I found the opening hours of Dark Souls II, by contrast, to be significantly improved. Rather than decimating players with its difficulty level, the game decides to showcase its more subtle features up front. Even the tutorial, which takes place in a dark forest full of twisting roads, emphasizes the joys of exploration and discovery in this world, rather than the frustration of repeated death. Although there is still plenty of death; the difficulty has certainly not been toned down. Dark Souls II is still a game where even the lowliest enemy can disembowel you in just a few hits. But rather than have these early deaths create frustration, this sequel seems to remove the feeling that death is a punishment.
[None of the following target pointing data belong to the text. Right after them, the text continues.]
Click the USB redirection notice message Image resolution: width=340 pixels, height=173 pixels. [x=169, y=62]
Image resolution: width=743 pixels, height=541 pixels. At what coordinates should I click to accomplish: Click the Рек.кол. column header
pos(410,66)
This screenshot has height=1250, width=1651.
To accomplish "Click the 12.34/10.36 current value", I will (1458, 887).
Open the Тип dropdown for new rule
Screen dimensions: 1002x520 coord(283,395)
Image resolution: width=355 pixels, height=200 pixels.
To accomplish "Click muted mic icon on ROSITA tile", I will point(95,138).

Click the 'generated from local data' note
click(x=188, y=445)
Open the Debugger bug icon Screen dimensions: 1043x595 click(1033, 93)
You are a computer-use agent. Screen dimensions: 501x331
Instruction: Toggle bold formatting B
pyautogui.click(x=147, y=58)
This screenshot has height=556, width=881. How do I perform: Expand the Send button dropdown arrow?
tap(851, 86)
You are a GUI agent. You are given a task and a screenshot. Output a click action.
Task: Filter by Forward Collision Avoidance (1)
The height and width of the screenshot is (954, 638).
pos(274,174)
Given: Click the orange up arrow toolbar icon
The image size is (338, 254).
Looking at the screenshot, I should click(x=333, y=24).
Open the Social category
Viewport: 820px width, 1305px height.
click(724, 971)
Instead, death is a learning tool. How you die determines how you should react the second time you face your enemy. You begin to learn how enemies behave and how to analyze your mistakes. You die so you can eventually live. This is a realization that all players of the original Dark Souls will come to if they stick with it, but Dark Souls II immediately puts this idea forward. Rather than forcing you into situations where you will die, the game lets you find death at your own pace. For example, I did not come across my first boss until I had spent three hours with the game. By contrast, the first Dark Souls throws a towering asylum demon at your poor starting character in the first 10 minutes.

When I was finished with the opening hours of the original Dark Souls, I felt a combination of weariness and frustration. With Dark Souls II, I wanted to keep exploring, fighting, and, of course, dying. It is a game that constantly challenges you, and overcoming that challenge is, more often than not, its own reward.